Ultimately, I found the feature distracting. I’ve grown accustomed to looking at my phone whenever the screen lights up, typically indicating an alert or notification. The S7’s screen is always on, and the clock displayed on the screen moves around every few seconds. Each time it moved, I would glance at the phone expecting a new alert.
Thankfully, the feature can be turned off, which is exactly what I did on the fifth day of using the S7.
Solid performance, still too much bloat
The S7 runs the latest version of Google’s (googl) mobile operating system, Android 6.0 Marshmallow (6.0.1 to be exact). Samsung included TouchWiz, its proprietary customization for Android on these devices. In recent years, Samsung has made it a point to reduce the amount of customization and unnecessary software (often referred to as “bloatware”) on its Android products.
With the S7, it’s apparent TouchWiz is still very much apart of the experience, but it’s not as overbearing as it once was. However, the amount of unnecessary apps added by carriers is still very much a problem with the Galaxy line.
For example, the review unit I was sent is a Verizon Wireless model. During my time with the device, I’ve repeatedly received alerts offering me advice detailing how to achieve an “enhanced” visit to a Verizon Wireless (vz) store. I don’t know what that means, and I don’t really care to find out. Not to mention it’s nothing I signed up to receive on the phone. AT&T models of the S7 feature similar alerts asking users to sign up for AT&T (t) owned DirecTV (dtv).
Economic reasons aside, the practice is disrespectful to users. Installing a carrier application that pushes alerts to the user without explicitly asking for permission beforehand is a blatant disregard for the user.
This practice of installing unnecessary software has long been a problem for everyone outside of Apple (aapl), who has thus far been able to avoid carrier software on its iPhone line.
Overall performance on the S7 is still fast. Apps open quickly, and multitasking by switching between open apps is smooth. Occasionally, I experienced sluggish performance with the S7 despite no real apparent cause or reason, but those instances were rare.
The sickening, it happened to me
Samsung is also pushing its $99 Gear VR virtual reality headset with the S7 line. Users who preordered either smartphone will receive a free virtual reality headset and $50 worth of games. The headset relies on the S7 to power and provide a display for the experience. I used the S7 Edge with a Gear VR a few times, but I was limited in how much time I could spend in the virtual worlds because it made me feel queasy.
My kids, however, loved being able to watch a dinosaur from Jurassic World walk around them or view various short animations using the headset.
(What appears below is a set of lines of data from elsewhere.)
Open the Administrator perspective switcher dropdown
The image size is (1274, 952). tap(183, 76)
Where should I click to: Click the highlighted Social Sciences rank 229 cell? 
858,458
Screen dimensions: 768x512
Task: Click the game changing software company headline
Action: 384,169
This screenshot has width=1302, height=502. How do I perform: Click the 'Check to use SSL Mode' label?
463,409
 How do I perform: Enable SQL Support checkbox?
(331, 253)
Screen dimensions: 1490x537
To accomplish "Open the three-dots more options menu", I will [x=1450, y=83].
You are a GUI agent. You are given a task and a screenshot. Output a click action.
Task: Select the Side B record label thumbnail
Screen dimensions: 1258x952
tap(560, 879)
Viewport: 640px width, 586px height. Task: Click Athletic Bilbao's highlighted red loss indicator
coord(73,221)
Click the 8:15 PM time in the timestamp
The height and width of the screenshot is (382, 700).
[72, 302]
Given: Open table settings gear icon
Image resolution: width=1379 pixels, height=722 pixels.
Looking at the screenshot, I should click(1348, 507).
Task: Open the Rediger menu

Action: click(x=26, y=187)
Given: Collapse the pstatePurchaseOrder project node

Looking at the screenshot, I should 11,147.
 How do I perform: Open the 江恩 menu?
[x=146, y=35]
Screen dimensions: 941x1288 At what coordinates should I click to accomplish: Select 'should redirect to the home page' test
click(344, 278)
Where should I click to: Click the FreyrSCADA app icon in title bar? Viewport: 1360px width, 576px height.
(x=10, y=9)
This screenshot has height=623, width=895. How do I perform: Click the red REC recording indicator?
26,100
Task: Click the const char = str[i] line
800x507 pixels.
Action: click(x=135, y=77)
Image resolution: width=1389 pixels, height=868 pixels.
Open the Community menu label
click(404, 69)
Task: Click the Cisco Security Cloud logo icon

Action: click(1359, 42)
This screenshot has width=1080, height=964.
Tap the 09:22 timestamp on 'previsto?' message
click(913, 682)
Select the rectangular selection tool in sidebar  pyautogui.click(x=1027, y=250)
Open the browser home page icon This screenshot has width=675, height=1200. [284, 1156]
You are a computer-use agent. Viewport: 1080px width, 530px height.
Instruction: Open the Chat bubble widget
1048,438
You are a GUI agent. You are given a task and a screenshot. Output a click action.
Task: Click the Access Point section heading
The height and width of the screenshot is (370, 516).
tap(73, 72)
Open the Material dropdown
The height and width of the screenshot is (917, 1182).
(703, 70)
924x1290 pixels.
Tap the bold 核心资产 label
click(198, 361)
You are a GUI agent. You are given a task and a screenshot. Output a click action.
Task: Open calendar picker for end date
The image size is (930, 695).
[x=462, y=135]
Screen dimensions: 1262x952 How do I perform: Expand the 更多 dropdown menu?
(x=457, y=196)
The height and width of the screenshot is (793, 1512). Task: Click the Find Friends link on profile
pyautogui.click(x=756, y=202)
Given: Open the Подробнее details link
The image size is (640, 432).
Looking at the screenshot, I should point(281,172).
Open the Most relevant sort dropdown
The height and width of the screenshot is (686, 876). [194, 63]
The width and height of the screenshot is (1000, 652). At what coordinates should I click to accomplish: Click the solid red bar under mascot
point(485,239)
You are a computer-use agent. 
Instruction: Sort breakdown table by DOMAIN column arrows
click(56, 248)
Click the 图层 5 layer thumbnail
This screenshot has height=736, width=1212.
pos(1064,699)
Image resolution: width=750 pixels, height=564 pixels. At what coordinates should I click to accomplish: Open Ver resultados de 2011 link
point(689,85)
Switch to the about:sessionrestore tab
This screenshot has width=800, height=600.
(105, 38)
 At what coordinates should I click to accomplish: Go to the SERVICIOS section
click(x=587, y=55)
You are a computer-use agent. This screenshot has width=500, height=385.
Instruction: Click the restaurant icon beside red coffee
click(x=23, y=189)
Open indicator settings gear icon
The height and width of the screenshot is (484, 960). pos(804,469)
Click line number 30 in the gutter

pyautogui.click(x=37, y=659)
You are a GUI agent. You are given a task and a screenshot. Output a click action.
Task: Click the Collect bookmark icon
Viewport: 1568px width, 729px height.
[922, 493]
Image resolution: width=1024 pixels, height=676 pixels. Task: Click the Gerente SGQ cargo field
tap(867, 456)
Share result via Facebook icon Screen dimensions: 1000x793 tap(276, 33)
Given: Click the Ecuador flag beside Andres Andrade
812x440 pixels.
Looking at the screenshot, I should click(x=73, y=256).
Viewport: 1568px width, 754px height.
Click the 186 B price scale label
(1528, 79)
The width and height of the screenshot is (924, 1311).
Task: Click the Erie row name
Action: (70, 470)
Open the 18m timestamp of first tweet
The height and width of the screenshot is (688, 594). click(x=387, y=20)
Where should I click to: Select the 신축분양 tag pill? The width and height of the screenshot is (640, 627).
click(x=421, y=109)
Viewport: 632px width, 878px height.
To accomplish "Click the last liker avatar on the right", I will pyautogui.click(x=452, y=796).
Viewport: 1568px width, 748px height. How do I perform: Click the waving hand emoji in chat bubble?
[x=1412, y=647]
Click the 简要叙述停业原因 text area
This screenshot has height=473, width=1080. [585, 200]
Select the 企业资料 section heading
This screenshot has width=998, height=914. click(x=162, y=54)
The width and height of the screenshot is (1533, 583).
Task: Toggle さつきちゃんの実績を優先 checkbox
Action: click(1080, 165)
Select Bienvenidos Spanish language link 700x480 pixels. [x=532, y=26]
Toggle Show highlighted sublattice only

There’s no question having the added option of turning a smartphone into a VR headset is appealing—if only nausea didn’t accompany the experience for some of us.
Your move, Apple
Rumors and speculation surrounding the design and feature set of Apple's next iPhone are already commonplace, some six months before the company typically unveils its latest smartphone. That's six months for Samsung to claim the title of the best smartphone on the market and put pressure on Apple to release something to reclaim the crown.
My personal preference between the smaller S7 and the slim but bigger S7 Edge is for the latter device. It fits almost too comfortably in my hand or pocket without compromising overall screen size. If you're in the market for a smartphone, you owe it to yourself to give the Galaxy S7 line a long look before making a final decision.
Correction: An earlier version of this article mistakenly stated the S7 would be available in white, which is not the case in the U.S. Additionally, Samsung's Always-On Display feature isn't enabled by Qualcomm's processor, the post has been updated to reflect that. Fortune regrets the error.